Por: Eros De La Cruz y Flores, Ana Sofía Calderón Ruiz y Luis Ángel Villarreal de la Cerda.
Estudiantes de la Facultad de Medicina Unidad Saltillo U.A. de C.

“Llevo años cuidando a este niño, viendo que se sienta amado, que se sienta aceptado donde sea que quiera estar. O si quiere salir al mundo para hacer cosas espectaculares. Pero lo que más me preocupa es que ellos no te cuiden como nosotros, o que no te animen como nosotros. Así que hagamos un trato: vayas a donde vayas, tienes que prometerme que vas a cuidar a ese niño por mí, y que nunca olvides de dónde proviene. Que nunca dejes que nadie, en todos esos lugares elegantes donde va a estar, le diga que no pertenece ahí. Y que, cuando vuelva a casa, llegue a tiempo… prométemelo, Miles. Tan solo… no te pierdas.”
— Rio Morales
(Spider-Man: Across the Spider-Verse)

Ser estudiante de medicina implica mucho más que asistir a clases o memorizar libros extensos; es una experiencia que transforma por completo la forma de vivir. Detrás de cada bata blanca hay jornadas interminables de estudio, desvelos, exámenes, guardias y un compromiso constante con el aprendizaje. La carrera exige una dedicación que rebasa los límites del horario académico: noches sin dormir para preparar exámenes, fines de semana ocupados en prácticas clínicas o repasos, y la renuncia temporal a momentos personales o familiares.
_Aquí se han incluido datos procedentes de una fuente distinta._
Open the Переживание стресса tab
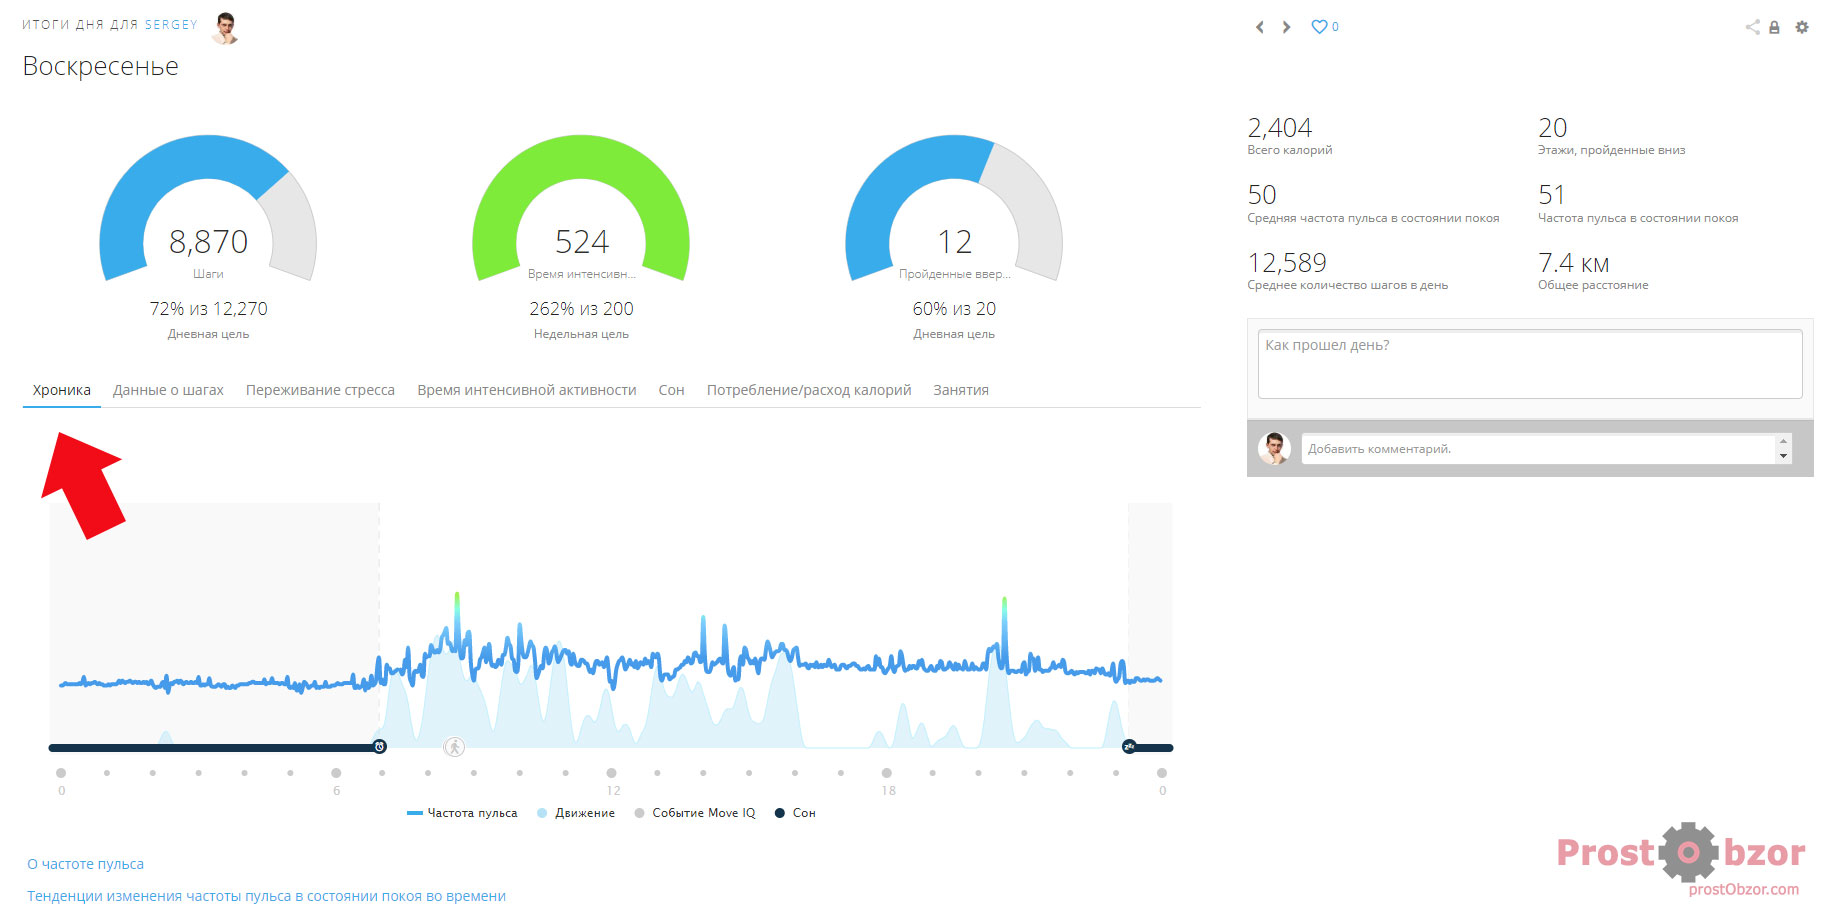 point(320,390)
A esta carga académica se suman múltiples factores de riesgo que afectan la salud física y mental del estudiante. Y ahora, ¿Qué pasaría si a todo esto le sumamos una situación por la que atraviesan muchos estudiantes? Estar lejos de casa…

¿Por qué viajar de una ciudad a otra? ¿Por qué estudiar en un lugar donde no está mi familia? ¿Por qué emigrar?

En la Facultad de Medicina Unidad Saltillo de la Universidad Autónoma de Coahuila, una gran parte de los alumnos llega desde distintos municipios e incluso desde otros estados del país, con un mismo propósito: convertirse en médicos. Sin embargo, el camino no es fácil. Además de la exigencia académica, muchos de estos jóvenes deben asumir responsabilidades que antes tal vez compartían con su familia: cocinar, lavar, limpiar, administrar su dinero, cuidar su salud y, sobre todo, aprender a sobrellevar la distancia emocional de su hogar.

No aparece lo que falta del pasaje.